--- Task item ---
Your answer must be the records below repeated word for word, with no pictures in it.

--- Supplied material ---
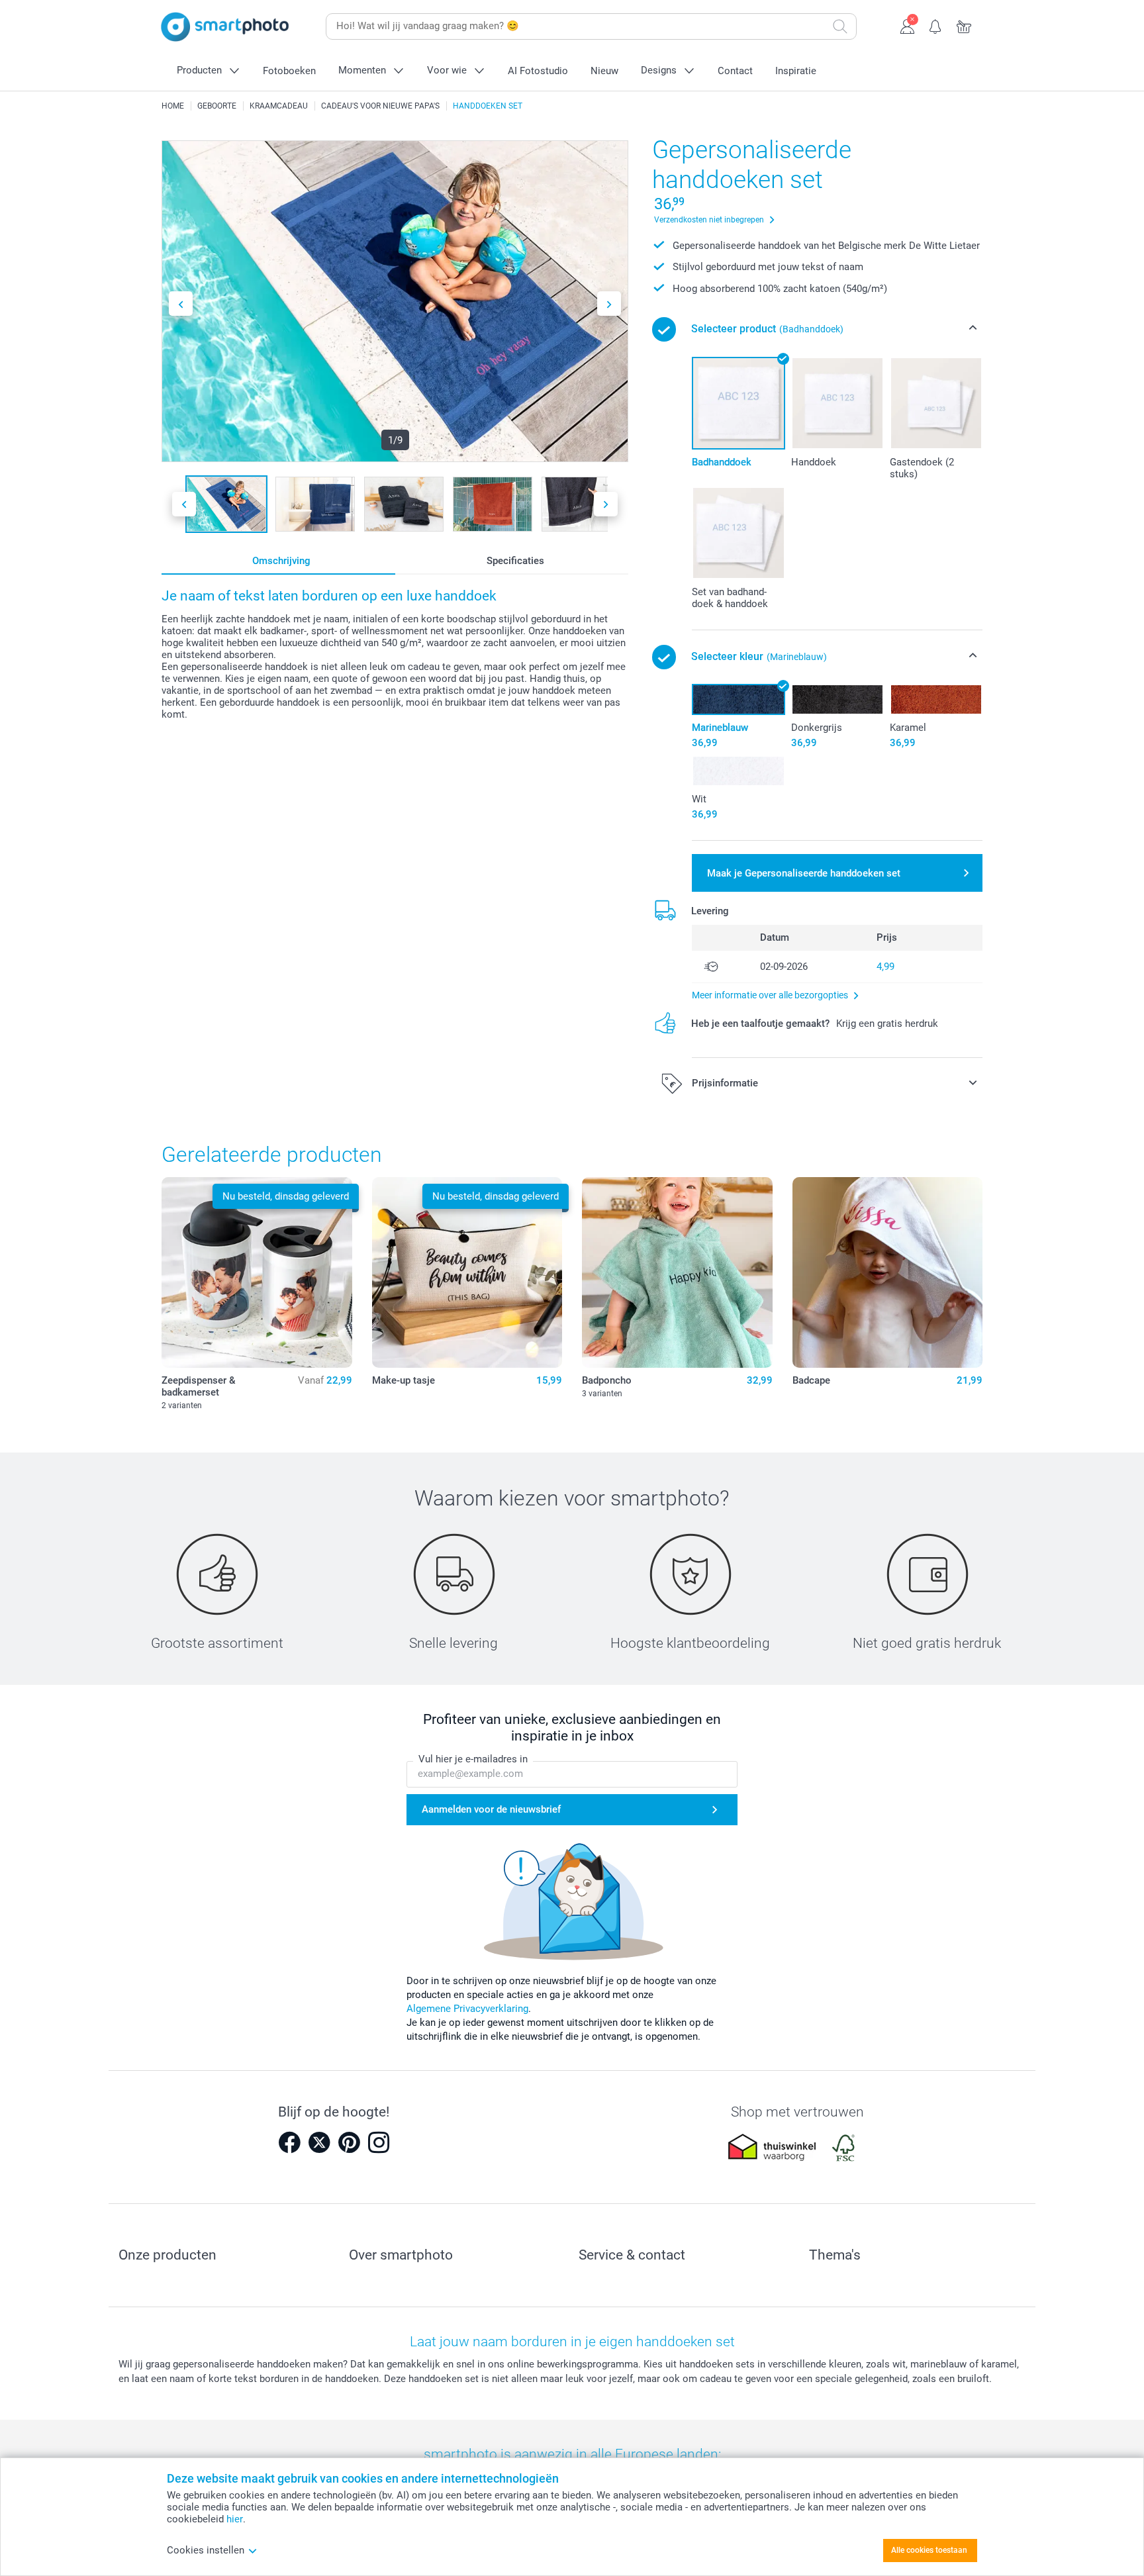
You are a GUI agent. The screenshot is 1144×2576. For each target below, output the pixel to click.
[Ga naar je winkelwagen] (964, 25)
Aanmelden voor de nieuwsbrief (491, 1809)
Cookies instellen (205, 2550)
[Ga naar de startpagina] (225, 27)
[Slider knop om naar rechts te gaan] (609, 303)
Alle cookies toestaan (929, 2550)
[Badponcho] (677, 1272)
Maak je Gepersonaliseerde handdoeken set (803, 873)
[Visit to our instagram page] (379, 2142)
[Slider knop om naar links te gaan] (181, 303)
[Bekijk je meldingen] (936, 25)
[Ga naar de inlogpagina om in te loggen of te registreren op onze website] (907, 25)
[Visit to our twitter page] (319, 2142)
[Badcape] (887, 1272)
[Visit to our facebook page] (289, 2142)
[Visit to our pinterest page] (349, 2142)
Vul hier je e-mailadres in (473, 1759)
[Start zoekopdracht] (840, 26)
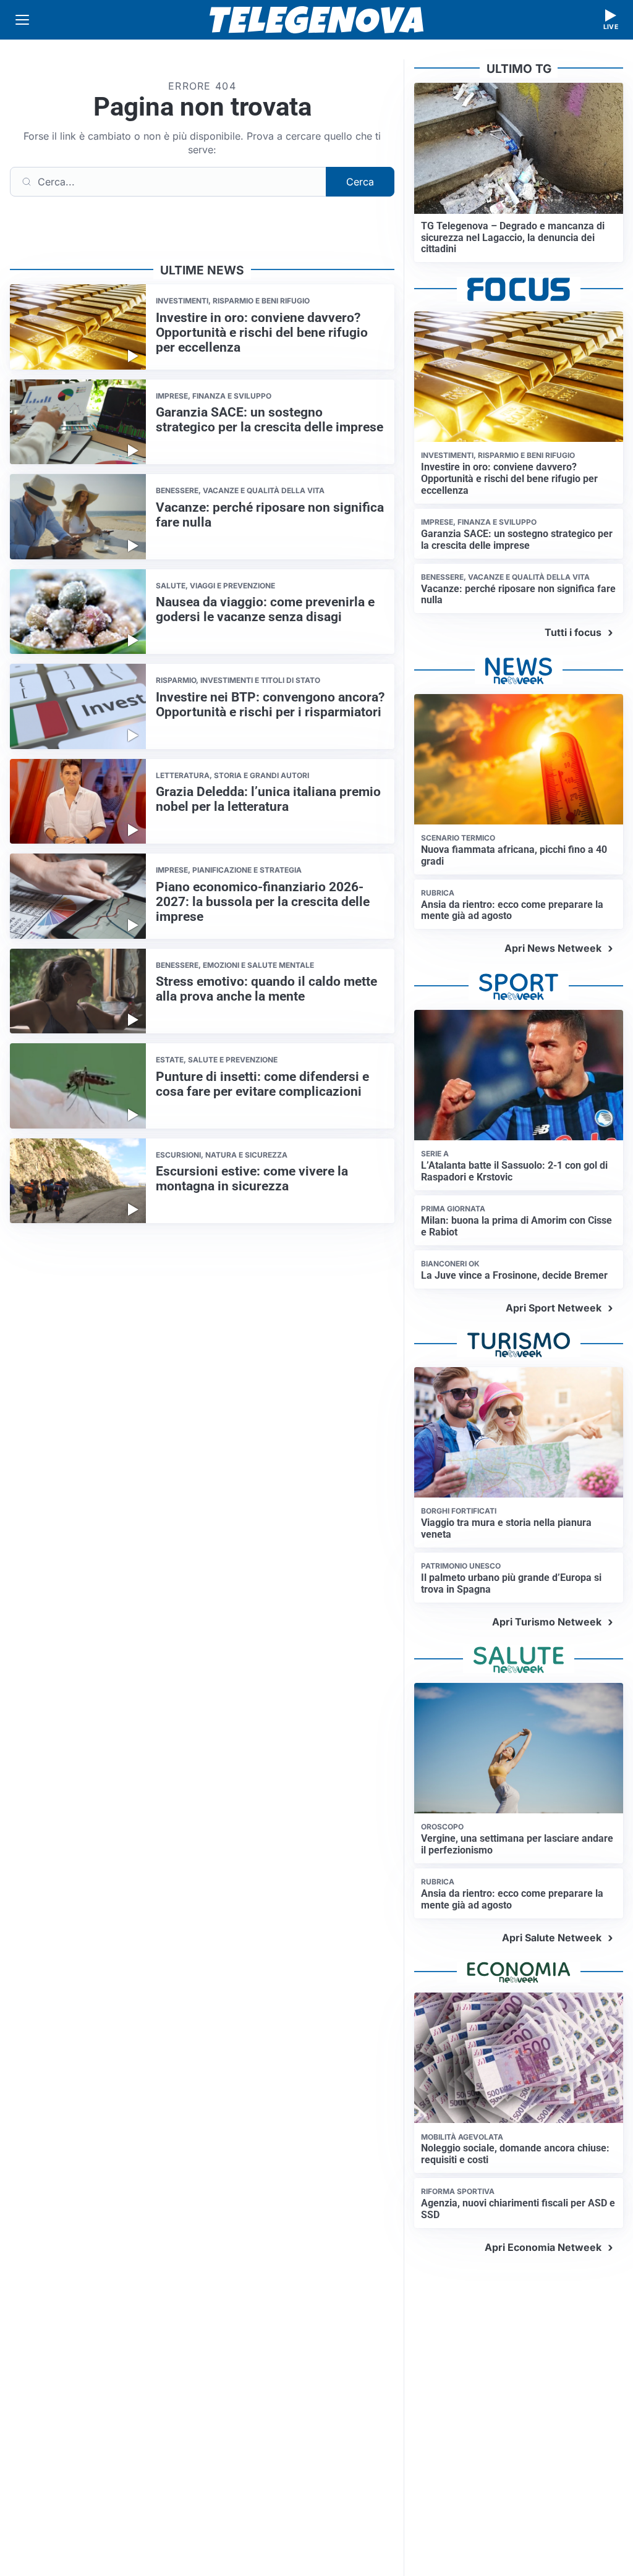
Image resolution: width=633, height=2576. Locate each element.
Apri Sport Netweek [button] (553, 1308)
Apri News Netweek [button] (552, 948)
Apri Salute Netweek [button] (551, 1937)
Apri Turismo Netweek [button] (546, 1622)
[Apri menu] (22, 20)
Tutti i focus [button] (573, 632)
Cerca (360, 182)
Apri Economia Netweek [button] (543, 2247)
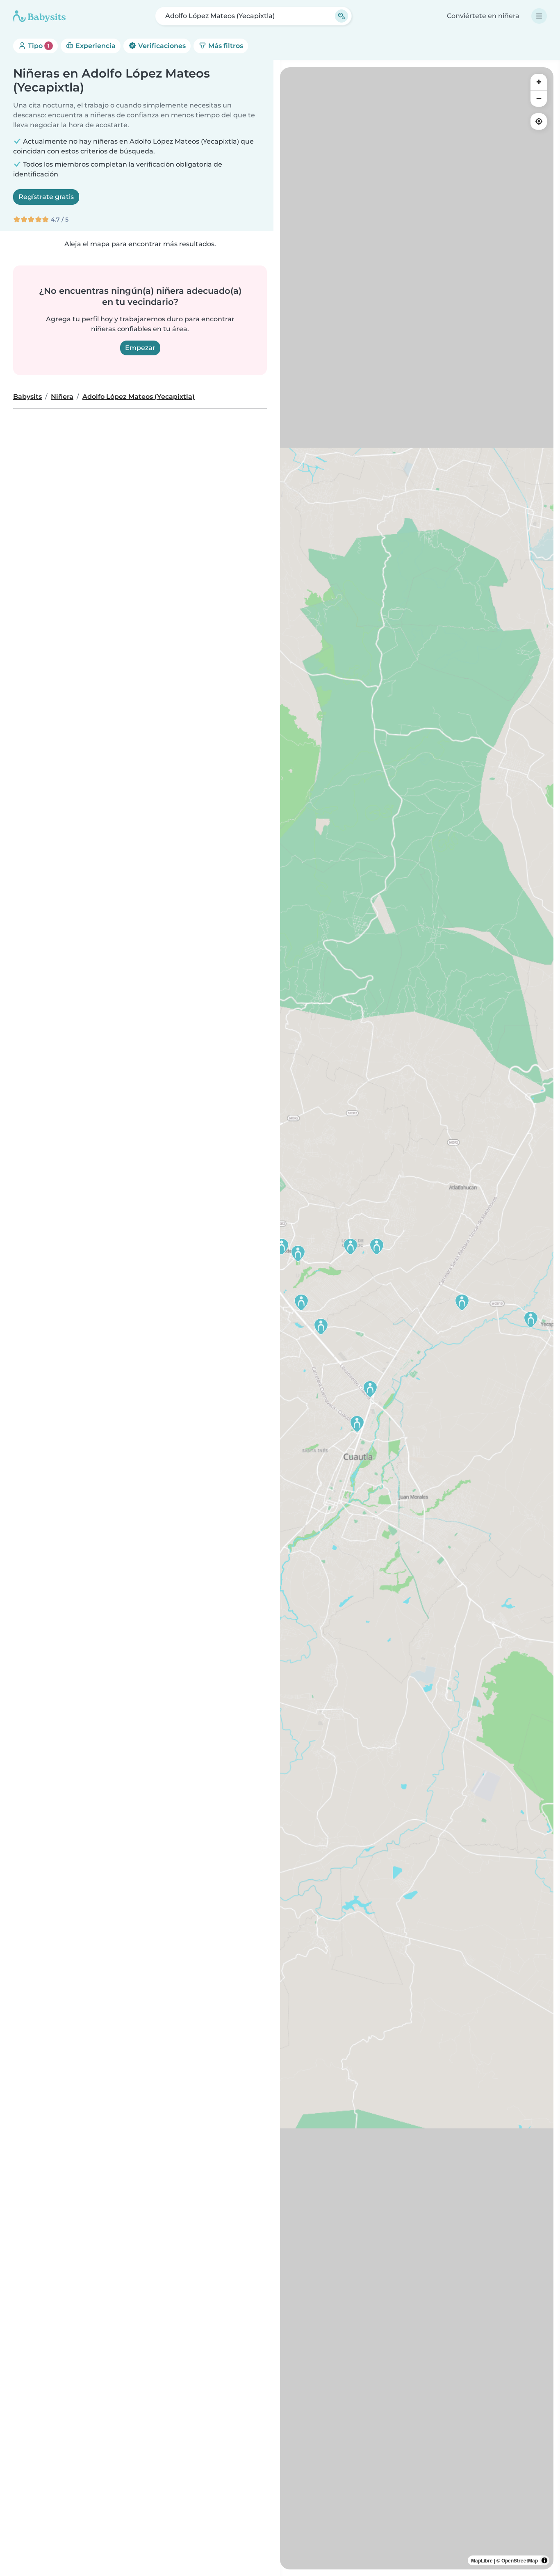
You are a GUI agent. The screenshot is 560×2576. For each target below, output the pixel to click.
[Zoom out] (538, 98)
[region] (416, 1318)
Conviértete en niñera (483, 16)
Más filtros (225, 46)
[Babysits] (39, 16)
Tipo (38, 46)
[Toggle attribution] (544, 2560)
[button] (531, 1319)
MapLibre (482, 2560)
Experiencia (95, 46)
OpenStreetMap (519, 2560)
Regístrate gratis (46, 197)
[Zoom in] (538, 82)
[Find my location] (538, 121)
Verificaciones (161, 46)
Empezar (140, 348)
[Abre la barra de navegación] (539, 16)
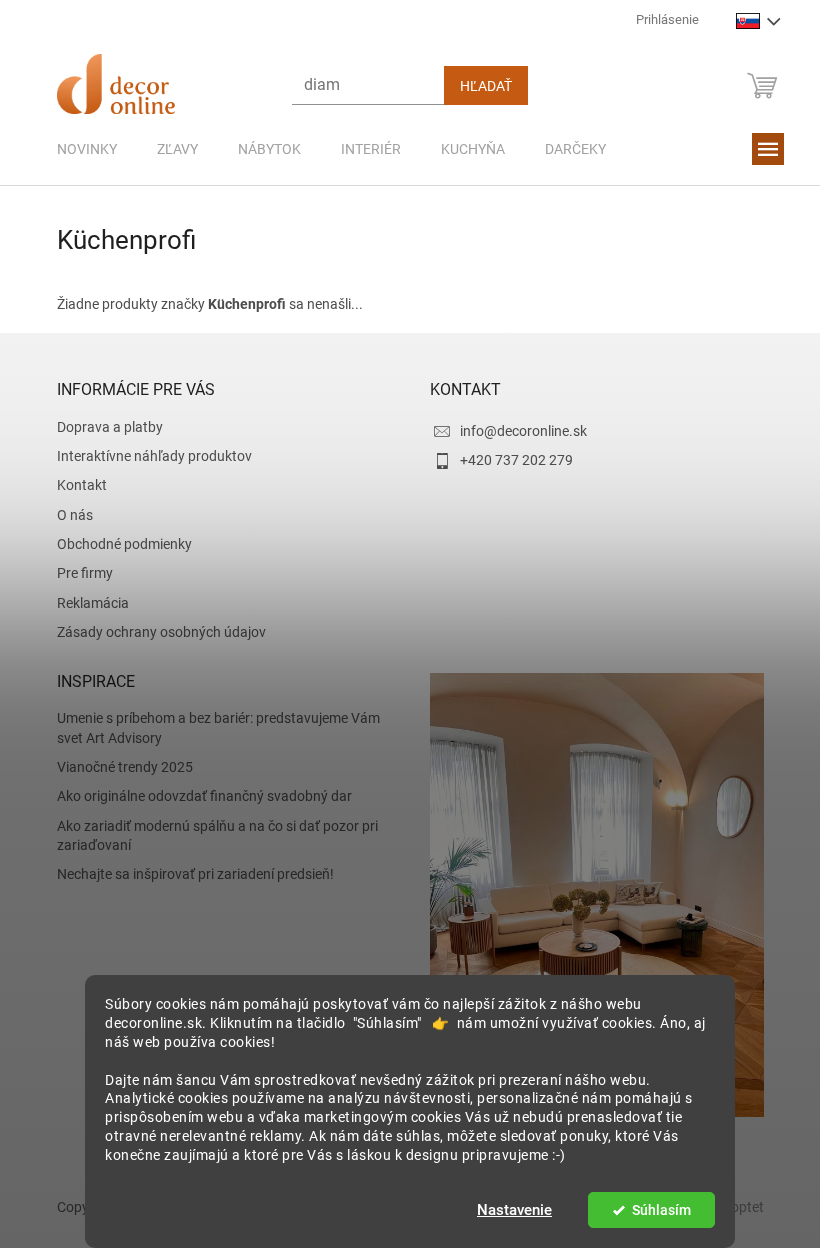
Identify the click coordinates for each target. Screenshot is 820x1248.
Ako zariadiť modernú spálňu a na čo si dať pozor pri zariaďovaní (209, 835)
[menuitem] (79, 149)
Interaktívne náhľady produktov (146, 456)
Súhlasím (653, 1210)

--- Solution to this exercise ---
You are a GUI agent. The screenshot is 1144×2576. For each target below, output the pixel to click.
[Ga naar je winkelwagen] (964, 25)
Aanmelden voor de nieuwsbrief (491, 1809)
Cookies instellen (205, 2550)
[Ga naar de startpagina] (225, 27)
[Slider knop om naar rechts te gaan] (609, 303)
Alle cookies toestaan (929, 2550)
[Badponcho] (677, 1272)
Maak je Gepersonaliseerde handdoeken set (803, 873)
[Visit to our instagram page] (379, 2142)
[Slider knop om naar links te gaan] (181, 303)
[Bekijk je meldingen] (936, 25)
[Ga naar de inlogpagina om in te loggen of te registreren op onze website] (907, 25)
[Visit to our twitter page] (319, 2142)
[Badcape] (887, 1272)
[Visit to our facebook page] (289, 2142)
[Visit to our pinterest page] (349, 2142)
Vul hier je e-mailadres in (473, 1759)
[Start zoekopdracht] (840, 26)
Image resolution: width=633, height=2576. Locate each element.
Apri Sport Netweek [button] (553, 1308)
Apri News Netweek [button] (552, 948)
Apri Salute Netweek [button] (551, 1937)
Apri Turismo Netweek [button] (546, 1622)
[Apri menu] (22, 20)
Tutti i focus [button] (573, 632)
Cerca (360, 182)
Apri Economia Netweek [button] (543, 2247)
You are a GUI agent. The screenshot is 560×2576. For each target below, output the pixel to click.
[Zoom out] (538, 98)
[region] (416, 1318)
Conviértete en niñera (483, 16)
Más filtros (225, 46)
[Babysits] (39, 16)
Tipo (38, 46)
[Toggle attribution] (544, 2560)
[button] (531, 1319)
MapLibre (482, 2560)
Experiencia (95, 46)
OpenStreetMap (519, 2560)
Regístrate gratis (46, 197)
[Zoom in] (538, 82)
[Find my location] (538, 121)
Verificaciones (161, 46)
Empezar (140, 348)
[Abre la barra de navegación] (539, 16)
Identify the click coordinates for each target. Screenshot is 820x1248.
Ako zariadiť modernú spálňu a na čo si dať pozor pri zariaďovaní (209, 835)
[menuitem] (79, 149)
Interaktívne náhľady produktov (146, 456)
Súhlasím (653, 1210)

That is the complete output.